When I heard the above statement this weekend, it stood out to me what the sentence doesn’t say. It doesn’t say, “My sheep hear my words.” It doesn’t say “My sheep hear my teachings,” and it doesn’t say, “My sheep hear my instructions.” It says, “My sheep hear my voice. [Italics mine]”

A voice isn’t an idea. It isn’t a string of ideas forming a message. Like the many human inventions that it surpasses, it’s a carrier for the message. It can be small and brittle like a glass bottle. It can be warm and gentle as a May breeze, as harsh and loud as the ship’s whistle or as gravelly as the air in a worn parking lot on a gusty March day.

Words can say one thing while the voice that delivers them says the opposite. One voice can be similar to another, but no voice is exactly the same. (At least I think this last statement is true. I’m far from a voice scientist. I’m only writing from my experience.) To communicate with another living creature using one’s voice can be a powerful and intimate experience — intimate, I think, because the process that voices use to communicate is only partly a conscious one.

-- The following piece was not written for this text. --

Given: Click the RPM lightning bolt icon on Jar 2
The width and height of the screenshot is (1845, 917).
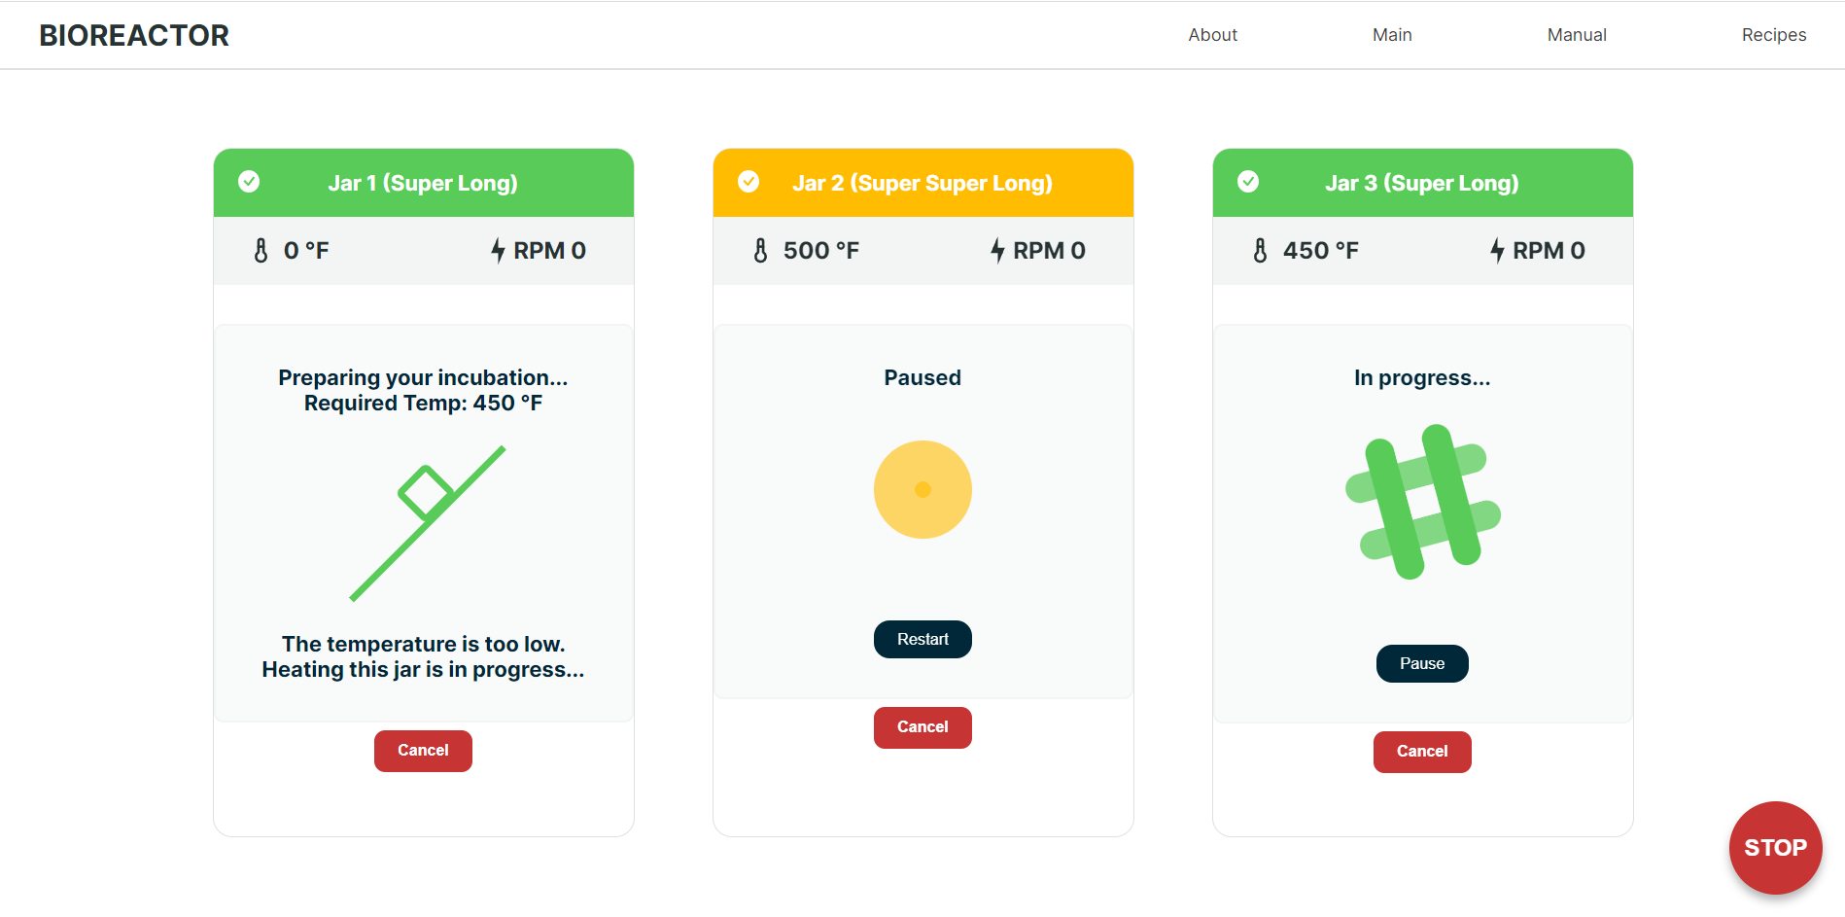Looking at the screenshot, I should point(997,250).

A familiar quality of a certain voice can touch us in ways we can’t quite put into words.

. . . I know them, and they follow me.

John 10:27

That’s why I find it so fitting that John 10:27 says “My sheep hear my voice. I know them, and they follow me” God reaches us in ways that go beyond any means — words being one — that we use to create order around us. God speaks with the voice of the Spirit and gives us the ears of the Spirit to hear that voice. That’s what I thought when I found the picture I’m including with this post. To me, the picture looks like a flame in the shape of an ear. This image reminds me that the ears of the spirit are sensitive to the vibrations of Divine Love and that the heart of the Spirit responds to this Love by sharing it.

Work cited

The Bible. The New American Bible Revised Edition, Kindle edition, Fairbrother, 2011.